Est-ce féministe de parler de ses marmots?
Batailles choisies #154
En deux mots:
Avant d’en avoir, je ne considérais pas comme féministe de parler de ses enfants, au contraire. Maintenant couches, crèches et patriarcat sont au cœur de toutes mes pensées. Deuxième article à partir de l’essai de Manon Garcia.
Un des éléments de la lutte féministe contre l’oppression patriarcale consiste à faire en sorte que les voix des femmes soient entendues et reconnues comme importantes, par opposition au système patriarcal dans lequel les hommes parlent à la place des femmes [...] et à entendre et à prendre au sérieux l’expérience des femmes.
Manon Garcia dans le premier chapitre de son essai On ne naît pas soumise, on le devient, répond à la question “pourquoi parler de soumission féminine?” par un simple “parce que parler des femmes, c’est féministe”.
En lisant le passage cité, je me suis dit qu’on pourrait changer le mot “femmes” par “mères” et que ce serait très éclairant aussi. Il suffit d’essayer d’ailleurs:
Un des éléments de la lutte féministe contre l’oppression patriarcale consiste à faire en sorte que les voix des mères soient entendues et reconnues comme importantes, par opposition au système patriarcal dans lequel les hommes parlent à la place des mères [...] et à entendre et à prendre au sérieux l’expérience des mères.
Quand on a des enfants, on en parle tout le temps. Plutôt, on a tout le temps envie d’en parler. Plutôt, on a tout le temps envie de crier ou de hurler: mais elle va se refermer cette p*tain de poussette, qui est le c** qui l’a conçue! Mais lâchez-moi les basques, les enfants! J’vous ai demandé votre avis sur l’allaitement, inconnu du square? Chéri, tu comptes rentrer à quelle heure, aujourd’hui? Une soirée avec tes amis, tu te fous du monde?
Pourtant, en même temps qu’on veut parler de son expérience dans toute sa complexité, on se trouve dans l’impossibilité de le faire: notre parole est accueillie par une simplification pénible (c’est vraiment merveilleux, les enfants, hein!), par un désintérêt nettement marqué (et sinon, tu fais quoi de ta journée, à part les enfants?), par une incrédulité notoire (non mais tu exagères, quand même, c’est pas si...) ou par un renvoi à un intérêt supérieur au sien (l’important c’est que ton enfant aille bien) qui rend notre parole secondaire, au sens propre.
Les mères ne sont pas prises au sérieux. Et comme l’analysait Manon Garcia, écouter l’expérience des mères et les prendre au sérieux, c’est féministe.

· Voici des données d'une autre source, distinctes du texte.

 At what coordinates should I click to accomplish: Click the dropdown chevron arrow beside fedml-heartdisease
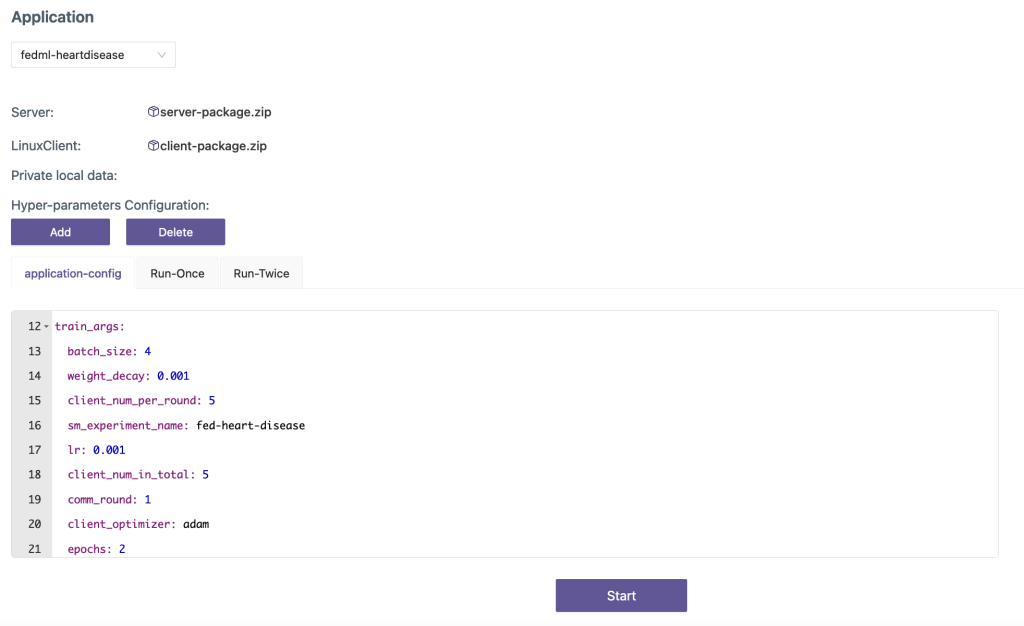tap(161, 55)
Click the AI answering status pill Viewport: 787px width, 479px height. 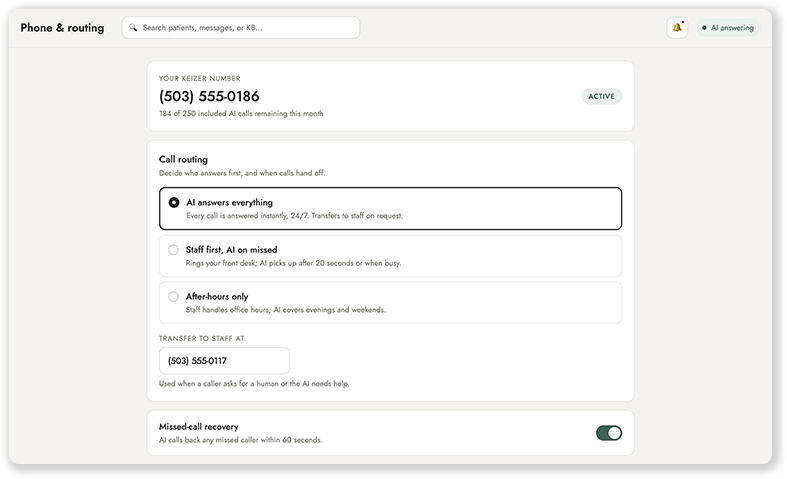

Je trouve toujours fou que l’expérience des mères soit portée par des paroles d’autorité (médecins, pédiatres) qui, de fait, les excluent, les mettent sur le banc de touche, à attendre leur tour ou une deuxième ligue pour pouvoir participer.
Pourtant, on en a des choses à dire!
Parce que parler de ses enfants, c’est aussi parler de soi, de sa relation complexe et changeante avec eux, de qui on est, de ses failles, de qui on essaie d’être.
C’est aussi parler du père de ses enfants et de sa relation avec lui.
C’est surtout parler de la société, des conditions d’exercice de notre maternité, qui est certes individuelle, mais en premier lieu collective, ancrée dans une histoire, dans des représentations.
Nos expériences, des plus petites que sont les poussettes qui n’entrent pas dans le tram, jusqu’aux plus grandes que sont la réalisation que la société marchande tourne sur notre travail parental gratuit et donc notre dos, sont importantes et dignes d’être écoutées avec attention.
Mais elles ne font pas une douce berceuse, autant vous prévenir.
Tant pis, 3, 4, en mi mineur, crèches, couches et patriarcat, à vos archets.